Kamala Harris and Donald Trump
While the 2024 elections is 60 days away, voting will be underway well before then in North Carolina, a state that has surprisingly risen as battleground AFP

The 2024 election is 60 days away, but voting will be underway well before then, with North Carolina set to mail out ballots as soon as this Friday. As voters will soon be able to make their decisions on who the next president of the U.S. will be, the state remains a big question for both candidates.

Now that September has kicked off, Vice President Kamala Harris and former President Donald Trump will be slowly making a transition from campaign season to one of elections.

North Carolina is set to be the first state to mail absentee ballots, but won't begin in-person voting until mid-October. Likewise, five other states will start early voting this month: Pennsylvania (Sept. 16), Minnesota (Sept. 20), Virginia (Sept. 20), Vermont (Sept. 21), and Illinois (Sept. 26).

Federal law also requires absentee ballots for overseas and military voters to be mailed out 45 days before the election— on Sept. 21.

As ballots prepare to be mailed out, the race for the White House in the Old North State remains intense as ever.

North Carolina has turned increasingly red in the past few years, and it has only voted for one Democratic presidential candidate since 1980— Barack Obama in 2008. But this year, it has emerged as the surprise swing state, with polls constantly showing a virtual tie between Harris and Trump, with the former president holding a miniscule lead.

In fact, the Cook Political Report moved North Carolina from "lean Republican" to a "toss up" at the end of August, writing that the state "looks more competitive than ever" since Harris entered the race.
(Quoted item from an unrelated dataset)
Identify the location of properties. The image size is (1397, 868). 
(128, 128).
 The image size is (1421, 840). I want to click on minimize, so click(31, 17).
Similarly, the Cook Political Report Swing State Project survey taken in late July/early August shows Harris leading Trump by one point, 48% to 47% after Biden trailed Trump by seven points, 41% to 48%, in that same survey in May.
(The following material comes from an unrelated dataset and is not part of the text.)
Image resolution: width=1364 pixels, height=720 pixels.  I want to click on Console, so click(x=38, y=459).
FiveThirtyEight shows a similar picture, with Trump leading by less than a percentage point, at 0.6%. That number has slightly fluctuated in recent weeks, but the gap has not widened.

If Harris wins the state, she has a 96.7% chance of winning the election, Forbes reports. If Trump emerges victorious, his chances of winning the electoral college stang at 76.6%.

North Carolina's shift to the left has largely been credited to a population increase among potential voters who typically back Democrats— including the highly educated— especially from a 5.6% increase since 2020 near the "research triangle" area of Raleigh-Durham-Chapel Hill, according to Forbes.

The tie in North Carolina is also an issue seemingly looming over the candidates.

Robert F. Kennedy Jr., who recently suspended his campaign and endorsed former President Trump, is trying to halt the absentee process in North Carolina so he can get off the ballot. But barring a last-minute intervention from the judge in a hearing scheduled for Thursday, the ballots will go out on Friday with Kennedy's name on them.

The rest of September will be filled with election related events. On Sept. 10, Trump and Harris will face off in their first presidential debate. The former President is due to be sentenced on Sept. 18 in his hush money case. On Sept. 26, a New York state appellate court is also set to hear oral arguments for Trump's appeal of his civil fraud judgment.